▸ **Aim of the task**
Each line below must be reproduced exactly.

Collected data
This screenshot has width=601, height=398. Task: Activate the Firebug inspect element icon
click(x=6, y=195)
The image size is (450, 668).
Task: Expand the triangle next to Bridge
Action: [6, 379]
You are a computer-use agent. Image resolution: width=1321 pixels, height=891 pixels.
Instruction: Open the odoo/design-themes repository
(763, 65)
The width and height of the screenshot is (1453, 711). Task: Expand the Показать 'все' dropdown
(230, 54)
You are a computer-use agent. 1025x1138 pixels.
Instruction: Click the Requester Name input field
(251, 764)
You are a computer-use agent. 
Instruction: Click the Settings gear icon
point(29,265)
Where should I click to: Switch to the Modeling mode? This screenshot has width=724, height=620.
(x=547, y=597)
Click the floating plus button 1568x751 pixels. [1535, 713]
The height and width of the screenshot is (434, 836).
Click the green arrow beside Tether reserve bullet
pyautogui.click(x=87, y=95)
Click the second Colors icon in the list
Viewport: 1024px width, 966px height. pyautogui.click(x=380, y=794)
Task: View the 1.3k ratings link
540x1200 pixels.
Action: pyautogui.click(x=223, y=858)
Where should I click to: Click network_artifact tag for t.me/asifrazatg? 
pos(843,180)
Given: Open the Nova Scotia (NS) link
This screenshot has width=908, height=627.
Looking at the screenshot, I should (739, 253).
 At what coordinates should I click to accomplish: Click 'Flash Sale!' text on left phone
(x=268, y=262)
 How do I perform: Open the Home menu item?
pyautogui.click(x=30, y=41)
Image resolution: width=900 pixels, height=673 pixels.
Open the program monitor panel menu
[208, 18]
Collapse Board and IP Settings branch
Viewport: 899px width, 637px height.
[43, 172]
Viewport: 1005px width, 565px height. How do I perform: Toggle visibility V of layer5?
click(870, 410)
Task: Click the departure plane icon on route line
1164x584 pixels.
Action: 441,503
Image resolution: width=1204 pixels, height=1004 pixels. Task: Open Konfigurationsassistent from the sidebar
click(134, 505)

▸ **Response**
This screenshot has width=601, height=398. Task: Activate the Firebug inspect element icon
click(x=6, y=195)
The image size is (450, 668).
Task: Expand the triangle next to Bridge
Action: [6, 379]
You are a computer-use agent. Image resolution: width=1321 pixels, height=891 pixels.
Instruction: Open the odoo/design-themes repository
(763, 65)
The width and height of the screenshot is (1453, 711). Task: Expand the Показать 'все' dropdown
(230, 54)
You are a computer-use agent. 1025x1138 pixels.
Instruction: Click the Requester Name input field
(251, 764)
You are a computer-use agent. 
Instruction: Click the Settings gear icon
point(29,265)
Where should I click to: Switch to the Modeling mode? This screenshot has width=724, height=620.
(x=547, y=597)
Click the floating plus button 1568x751 pixels. [1535, 713]
The height and width of the screenshot is (434, 836).
Click the green arrow beside Tether reserve bullet
pyautogui.click(x=87, y=95)
Click the second Colors icon in the list
Viewport: 1024px width, 966px height. pyautogui.click(x=380, y=794)
Task: View the 1.3k ratings link
540x1200 pixels.
Action: pyautogui.click(x=223, y=858)
Where should I click to: Click network_artifact tag for t.me/asifrazatg? 
pos(843,180)
Given: Open the Nova Scotia (NS) link
This screenshot has width=908, height=627.
Looking at the screenshot, I should (739, 253).
 At what coordinates should I click to accomplish: Click 'Flash Sale!' text on left phone
(x=268, y=262)
 How do I perform: Open the Home menu item?
pyautogui.click(x=30, y=41)
Image resolution: width=900 pixels, height=673 pixels.
Open the program monitor panel menu
[208, 18]
Collapse Board and IP Settings branch
Viewport: 899px width, 637px height.
[43, 172]
Viewport: 1005px width, 565px height. How do I perform: Toggle visibility V of layer5?
click(870, 410)
Task: Click the departure plane icon on route line
1164x584 pixels.
Action: 441,503
Image resolution: width=1204 pixels, height=1004 pixels. Task: Open Konfigurationsassistent from the sidebar
click(134, 505)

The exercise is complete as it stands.